- [Supplied entries]

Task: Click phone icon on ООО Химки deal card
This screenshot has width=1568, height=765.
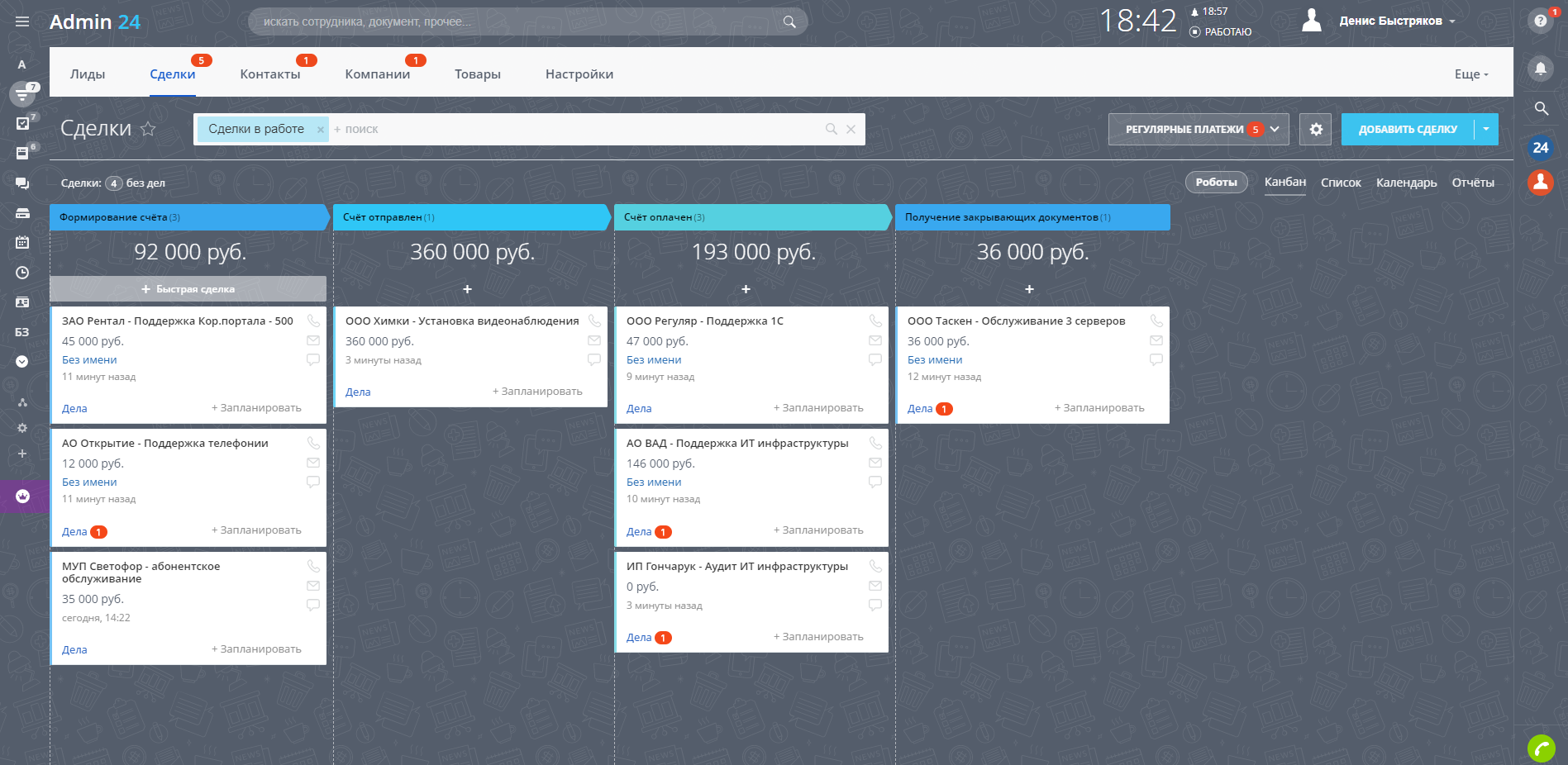Action: [x=594, y=321]

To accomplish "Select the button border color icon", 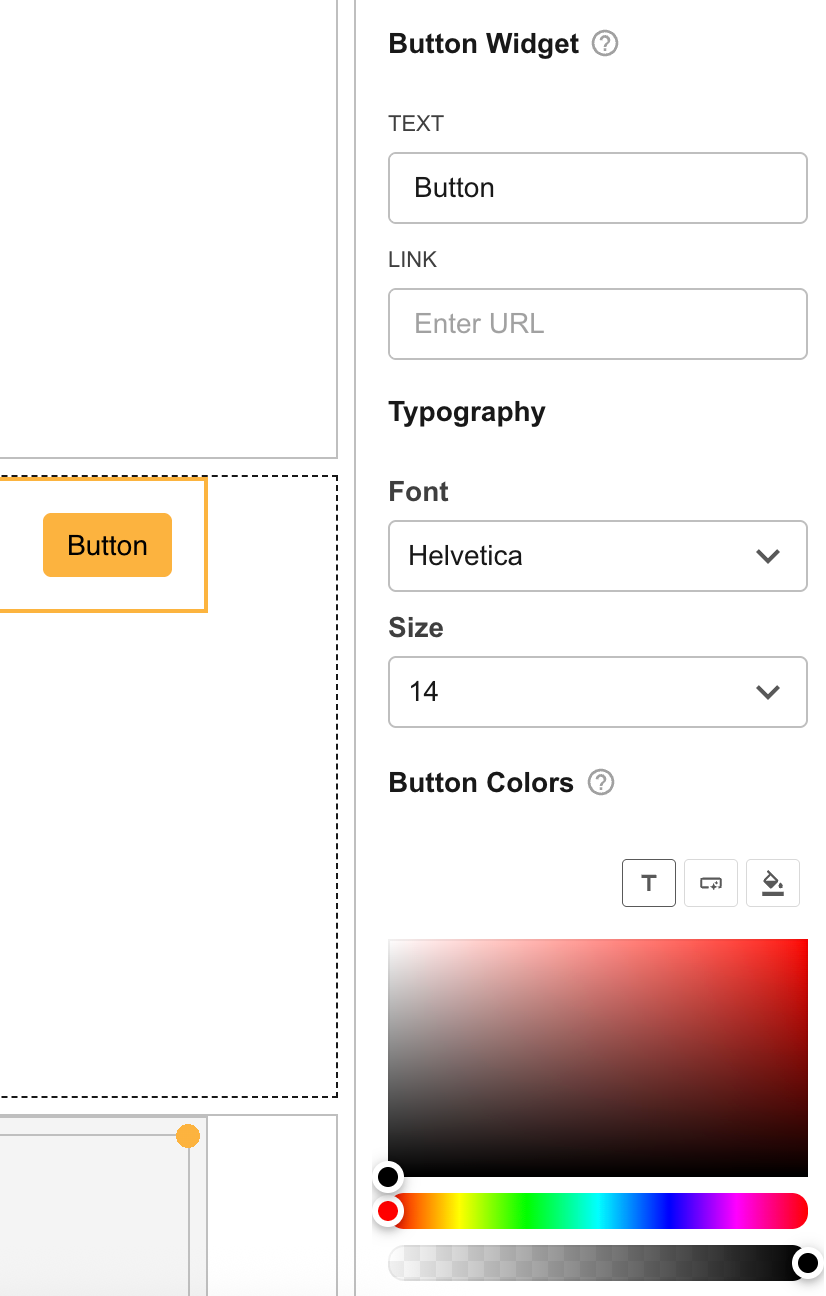I will click(x=711, y=883).
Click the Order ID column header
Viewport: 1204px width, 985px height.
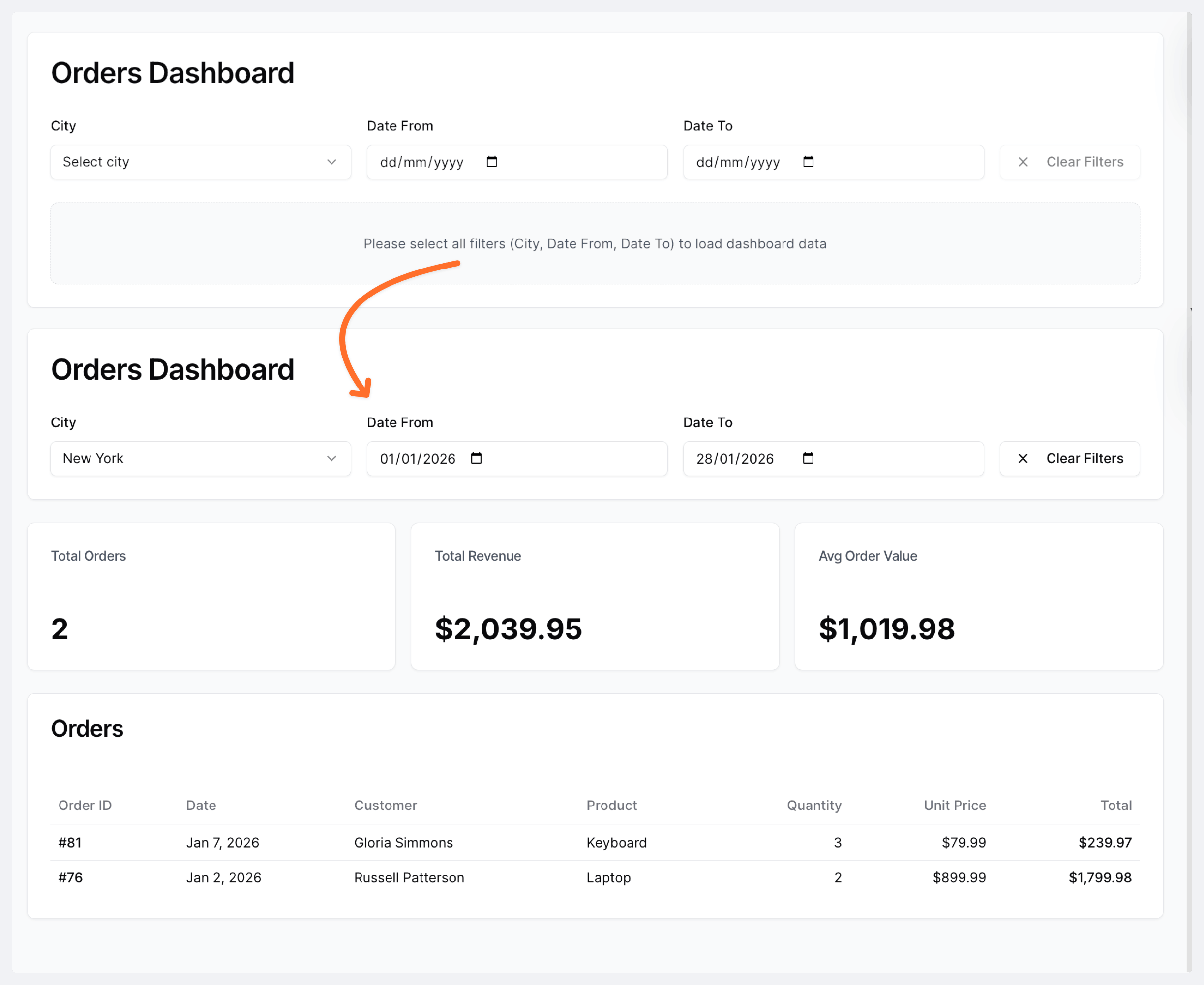85,805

- [Set problem]
Write out the records starting at the line that contains "Click the Order ID column header" and continuing through the final line of the records, with both ends included. Leave the pictures out of your answer.

- [Written response]
Click the Order ID column header
Viewport: 1204px width, 985px height.
85,805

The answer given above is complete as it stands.